## Problem statement
Could you please repeat the data below word for word?

*** Supplied data Section Begins ***

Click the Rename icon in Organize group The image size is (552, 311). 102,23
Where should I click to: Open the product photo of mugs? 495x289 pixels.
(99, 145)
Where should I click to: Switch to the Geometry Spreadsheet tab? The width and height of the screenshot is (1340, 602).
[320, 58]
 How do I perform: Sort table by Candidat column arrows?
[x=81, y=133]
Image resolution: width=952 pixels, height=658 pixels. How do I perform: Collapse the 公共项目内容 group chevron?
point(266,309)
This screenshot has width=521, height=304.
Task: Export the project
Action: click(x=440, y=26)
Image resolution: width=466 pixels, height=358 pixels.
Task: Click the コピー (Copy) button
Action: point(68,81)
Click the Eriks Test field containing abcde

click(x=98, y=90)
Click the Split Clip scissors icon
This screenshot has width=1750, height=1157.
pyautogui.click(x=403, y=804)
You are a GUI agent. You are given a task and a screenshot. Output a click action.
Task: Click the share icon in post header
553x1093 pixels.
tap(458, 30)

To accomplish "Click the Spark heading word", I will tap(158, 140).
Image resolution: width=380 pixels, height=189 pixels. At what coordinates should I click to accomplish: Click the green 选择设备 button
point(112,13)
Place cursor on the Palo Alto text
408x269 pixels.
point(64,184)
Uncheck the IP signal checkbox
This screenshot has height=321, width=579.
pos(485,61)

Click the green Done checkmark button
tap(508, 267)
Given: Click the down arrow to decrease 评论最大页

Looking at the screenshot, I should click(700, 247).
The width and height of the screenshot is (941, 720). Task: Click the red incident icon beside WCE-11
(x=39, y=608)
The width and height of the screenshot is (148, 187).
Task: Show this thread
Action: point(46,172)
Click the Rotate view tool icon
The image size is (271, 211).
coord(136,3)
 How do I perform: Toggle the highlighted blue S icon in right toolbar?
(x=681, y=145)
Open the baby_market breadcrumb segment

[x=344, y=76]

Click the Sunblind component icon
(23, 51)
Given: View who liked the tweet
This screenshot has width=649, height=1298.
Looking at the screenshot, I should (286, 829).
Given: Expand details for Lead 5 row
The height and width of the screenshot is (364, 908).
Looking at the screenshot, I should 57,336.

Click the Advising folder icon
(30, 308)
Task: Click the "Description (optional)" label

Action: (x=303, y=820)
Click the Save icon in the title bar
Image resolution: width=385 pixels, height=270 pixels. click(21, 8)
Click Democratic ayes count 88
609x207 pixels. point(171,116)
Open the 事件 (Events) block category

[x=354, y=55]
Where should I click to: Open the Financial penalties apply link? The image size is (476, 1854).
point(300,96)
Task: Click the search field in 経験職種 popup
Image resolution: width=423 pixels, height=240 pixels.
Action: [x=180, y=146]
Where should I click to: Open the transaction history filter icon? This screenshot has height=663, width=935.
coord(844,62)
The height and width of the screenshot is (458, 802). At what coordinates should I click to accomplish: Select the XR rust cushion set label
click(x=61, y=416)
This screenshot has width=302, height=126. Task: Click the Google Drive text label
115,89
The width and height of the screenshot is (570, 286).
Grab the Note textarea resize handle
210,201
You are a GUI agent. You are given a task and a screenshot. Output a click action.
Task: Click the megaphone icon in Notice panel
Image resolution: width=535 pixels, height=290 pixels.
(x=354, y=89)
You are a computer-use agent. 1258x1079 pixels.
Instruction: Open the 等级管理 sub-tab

*** Supplied data Section Ends ***

## Expected output
Click the Rename icon in Organize group The image size is (552, 311). 102,23
Where should I click to: Open the product photo of mugs? 495x289 pixels.
(99, 145)
Where should I click to: Switch to the Geometry Spreadsheet tab? The width and height of the screenshot is (1340, 602).
[320, 58]
 How do I perform: Sort table by Candidat column arrows?
[x=81, y=133]
Image resolution: width=952 pixels, height=658 pixels. How do I perform: Collapse the 公共项目内容 group chevron?
point(266,309)
This screenshot has width=521, height=304.
Task: Export the project
Action: click(x=440, y=26)
Image resolution: width=466 pixels, height=358 pixels.
Task: Click the コピー (Copy) button
Action: point(68,81)
Click the Eriks Test field containing abcde

click(x=98, y=90)
Click the Split Clip scissors icon
This screenshot has width=1750, height=1157.
pyautogui.click(x=403, y=804)
You are a GUI agent. You are given a task and a screenshot. Output a click action.
Task: Click the share icon in post header
553x1093 pixels.
tap(458, 30)

To accomplish "Click the Spark heading word", I will tap(158, 140).
Image resolution: width=380 pixels, height=189 pixels. At what coordinates should I click to accomplish: Click the green 选择设备 button
point(112,13)
Place cursor on the Palo Alto text
408x269 pixels.
point(64,184)
Uncheck the IP signal checkbox
This screenshot has height=321, width=579.
pos(485,61)

Click the green Done checkmark button
tap(508, 267)
Given: Click the down arrow to decrease 评论最大页

Looking at the screenshot, I should click(700, 247).
The width and height of the screenshot is (941, 720). Task: Click the red incident icon beside WCE-11
(x=39, y=608)
The width and height of the screenshot is (148, 187).
Task: Show this thread
Action: point(46,172)
Click the Rotate view tool icon
The image size is (271, 211).
coord(136,3)
 How do I perform: Toggle the highlighted blue S icon in right toolbar?
(x=681, y=145)
Open the baby_market breadcrumb segment

[x=344, y=76]

Click the Sunblind component icon
(23, 51)
Given: View who liked the tweet
This screenshot has width=649, height=1298.
Looking at the screenshot, I should (286, 829).
Given: Expand details for Lead 5 row
The height and width of the screenshot is (364, 908).
Looking at the screenshot, I should 57,336.

Click the Advising folder icon
(30, 308)
Task: Click the "Description (optional)" label

Action: (x=303, y=820)
Click the Save icon in the title bar
Image resolution: width=385 pixels, height=270 pixels. click(21, 8)
Click Democratic ayes count 88
609x207 pixels. point(171,116)
Open the 事件 (Events) block category

[x=354, y=55]
Where should I click to: Open the Financial penalties apply link? The image size is (476, 1854).
point(300,96)
Task: Click the search field in 経験職種 popup
Image resolution: width=423 pixels, height=240 pixels.
Action: [x=180, y=146]
Where should I click to: Open the transaction history filter icon? This screenshot has height=663, width=935.
coord(844,62)
The height and width of the screenshot is (458, 802). At what coordinates should I click to accomplish: Select the XR rust cushion set label
click(x=61, y=416)
This screenshot has width=302, height=126. Task: Click the Google Drive text label
115,89
The width and height of the screenshot is (570, 286).
Grab the Note textarea resize handle
210,201
You are a GUI agent. You are given a task and a screenshot. Output a click action.
Task: Click the megaphone icon in Notice panel
Image resolution: width=535 pixels, height=290 pixels.
(x=354, y=89)
You are a computer-use agent. 1258x1079 pixels.
Instruction: Open the 等级管理 sub-tab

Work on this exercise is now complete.